Functions describe how & what any particular ISP contributes to system stability and sustainability of its environment. Function is what a system DOES. It is often its raison d’être (reason for being at all). As such, function is tied to the ontology of the system, or as it is regarded in SPT, its ontogenesis; its rationale for existing.
In engineering, “function” would be a statement of the system’s purpose or what is its goal. Natural science rejects use of the word goal or purpose as anthropomorphic and damaging to the objective approach central to science. However, quite appropriately, SE, focuses a great deal on the “purpose” as do other human pursuits. We suggest the word function to serve both purposes (pun intended). Function can subsume goal or purpose and yet preserve the demand for objectivity espoused by scientists.
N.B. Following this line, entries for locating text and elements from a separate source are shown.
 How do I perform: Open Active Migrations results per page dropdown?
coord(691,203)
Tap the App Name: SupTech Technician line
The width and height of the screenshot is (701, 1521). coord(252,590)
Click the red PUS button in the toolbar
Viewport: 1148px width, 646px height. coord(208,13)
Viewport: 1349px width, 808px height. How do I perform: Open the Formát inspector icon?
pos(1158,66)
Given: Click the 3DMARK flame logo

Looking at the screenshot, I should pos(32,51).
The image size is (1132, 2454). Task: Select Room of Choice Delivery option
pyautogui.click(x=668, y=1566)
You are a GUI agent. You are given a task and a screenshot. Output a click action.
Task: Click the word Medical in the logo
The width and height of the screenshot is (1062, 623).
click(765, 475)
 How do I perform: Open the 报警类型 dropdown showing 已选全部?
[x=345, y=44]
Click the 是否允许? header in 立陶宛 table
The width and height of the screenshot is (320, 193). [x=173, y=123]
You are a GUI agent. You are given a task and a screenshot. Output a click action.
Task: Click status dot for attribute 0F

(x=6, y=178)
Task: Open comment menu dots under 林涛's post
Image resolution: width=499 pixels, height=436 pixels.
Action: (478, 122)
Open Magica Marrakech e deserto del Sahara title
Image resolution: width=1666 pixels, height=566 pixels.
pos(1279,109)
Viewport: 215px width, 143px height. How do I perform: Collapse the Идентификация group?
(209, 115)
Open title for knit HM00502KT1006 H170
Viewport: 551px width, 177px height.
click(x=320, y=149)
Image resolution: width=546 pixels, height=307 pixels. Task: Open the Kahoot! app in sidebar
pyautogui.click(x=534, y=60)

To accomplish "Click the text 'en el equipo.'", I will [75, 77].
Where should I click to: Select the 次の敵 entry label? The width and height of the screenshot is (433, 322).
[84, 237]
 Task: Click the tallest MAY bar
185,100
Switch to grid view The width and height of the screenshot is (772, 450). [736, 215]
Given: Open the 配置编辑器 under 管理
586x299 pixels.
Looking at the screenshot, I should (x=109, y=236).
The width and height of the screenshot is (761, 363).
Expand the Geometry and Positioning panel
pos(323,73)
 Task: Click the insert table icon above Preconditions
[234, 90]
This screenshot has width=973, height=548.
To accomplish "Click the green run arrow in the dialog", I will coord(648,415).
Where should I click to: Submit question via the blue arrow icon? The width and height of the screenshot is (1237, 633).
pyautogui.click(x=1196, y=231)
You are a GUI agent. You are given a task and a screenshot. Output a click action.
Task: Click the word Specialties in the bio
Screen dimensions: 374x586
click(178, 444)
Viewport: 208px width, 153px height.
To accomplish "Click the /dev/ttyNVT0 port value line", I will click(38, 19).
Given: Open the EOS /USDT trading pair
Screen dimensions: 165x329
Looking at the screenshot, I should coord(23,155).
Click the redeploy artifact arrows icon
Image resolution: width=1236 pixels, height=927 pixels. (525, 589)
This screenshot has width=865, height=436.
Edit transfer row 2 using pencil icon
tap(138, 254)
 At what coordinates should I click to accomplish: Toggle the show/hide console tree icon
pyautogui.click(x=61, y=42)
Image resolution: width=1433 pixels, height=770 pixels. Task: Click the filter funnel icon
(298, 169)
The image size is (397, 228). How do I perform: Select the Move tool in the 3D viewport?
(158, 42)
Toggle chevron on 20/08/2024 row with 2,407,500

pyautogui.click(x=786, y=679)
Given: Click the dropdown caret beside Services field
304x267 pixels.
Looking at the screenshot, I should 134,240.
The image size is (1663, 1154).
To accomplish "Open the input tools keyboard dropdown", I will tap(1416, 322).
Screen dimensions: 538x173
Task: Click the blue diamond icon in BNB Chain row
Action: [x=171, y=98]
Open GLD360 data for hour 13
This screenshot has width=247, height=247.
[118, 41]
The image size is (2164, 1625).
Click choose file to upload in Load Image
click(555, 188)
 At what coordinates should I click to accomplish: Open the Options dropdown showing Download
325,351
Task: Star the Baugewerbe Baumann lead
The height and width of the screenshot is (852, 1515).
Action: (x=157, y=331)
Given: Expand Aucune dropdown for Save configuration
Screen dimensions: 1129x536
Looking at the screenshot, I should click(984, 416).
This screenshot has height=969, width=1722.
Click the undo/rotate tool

The function of a system defines how it fits into and adapts to its environment while ensuring its own continued stability and sustainability. Examples of identifying functions for hierarchy-forming processes would include: (i) reduce total complexity by bounding in subsystems; (ii) increase stability of multi-level assemblies; (iii) employ benefits of modularity; (iv) enable increase of mix-n-match variation; (v) escape upper interaction and general complexity limits (the Wilson-Troncale limit); (vi) allow for redundancy; (vii) simplify top-down regulation; (viii) enable bottom-up control; and more.